Now a challenge has come from an unexpected quarter, namely, Paris. The French minister of justice has opened a new commercial court within the Paris Court of Appeal. The court fees are set at Euros 100, much less than the British Commercial Court. The court aims "to offer speedy resolution, transparent decision making and guaranteed enforceability of judgments throughout the EU."

This can be seen as part of the modernisation drive under Macron. His predecessor, Sarkozy, attempted to do something similar making Paris the litigation centre of Europe, but the proposal went nowhere. This is part of a portfolio of changes:
Nicole Belloubet, minister of justice, said the international chamber is one of a series of innovations aimed at creating 'clearer rules of play in tune with today’s global and digital economy’. These include the 2016 reform of contract law - the first substantial change for two centuries - and a measure allowing lawyers from non-EU states to practise as ‘foreign legal consultants’.
While applications have to be made in French, testimony and decisions will be in both French and English, and the judges will be bilingual. One hope is to attract US companies to use Paris as their European litigation centre (post-Brexit perhaps).

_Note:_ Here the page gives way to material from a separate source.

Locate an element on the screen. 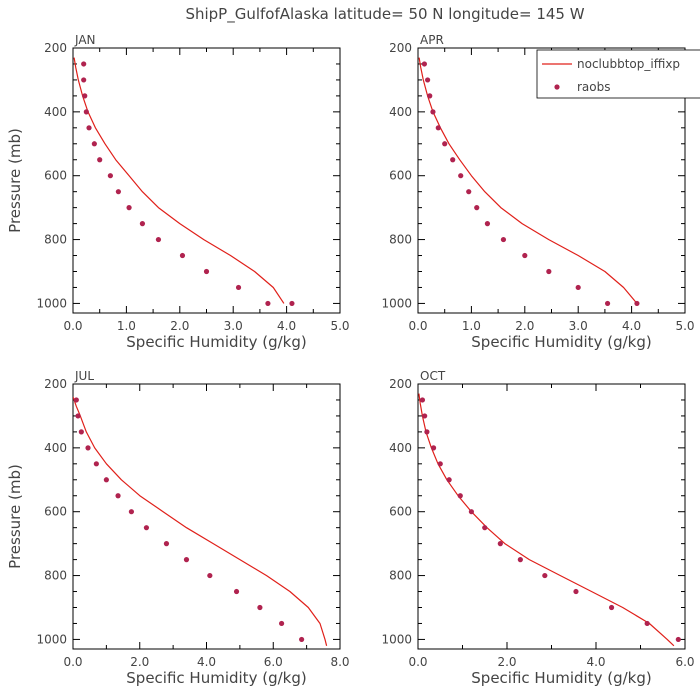 The height and width of the screenshot is (700, 700). panel-label: JAN is located at coordinates (85, 40).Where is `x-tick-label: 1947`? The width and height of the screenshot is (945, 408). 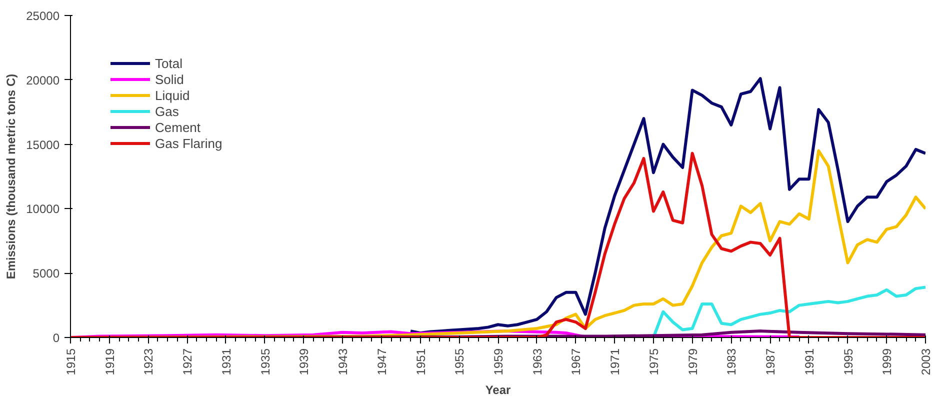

How flexible and user-friendly such a court will be is open. The Commercial Court has always been attuned to its users, especially with its Users Group. The Paris fees are cheap but they aren't the key issue. Paris has a thriving arbitration culture with the ICC in residence and its attraction for north-south disputes, but it is multi-cultural. Can the Paris court become the new 'court of pie powder'?

Much depends on how the big international law firms situate themselves if Brexit is successful--I hope not--as well as the financial institutions. Big commercial law is part of a matrix of institutions that includes consultants, accounting firms, law firms, banks and the like. Law firms and barristers' chambers that practise in these fields tend to have offices overseas and see themselves as cosmopolitan and international. I wonder if French avocats feel the same way. However they react it will be good to see some competition in the global legal order. As the English know the returns can be substantial.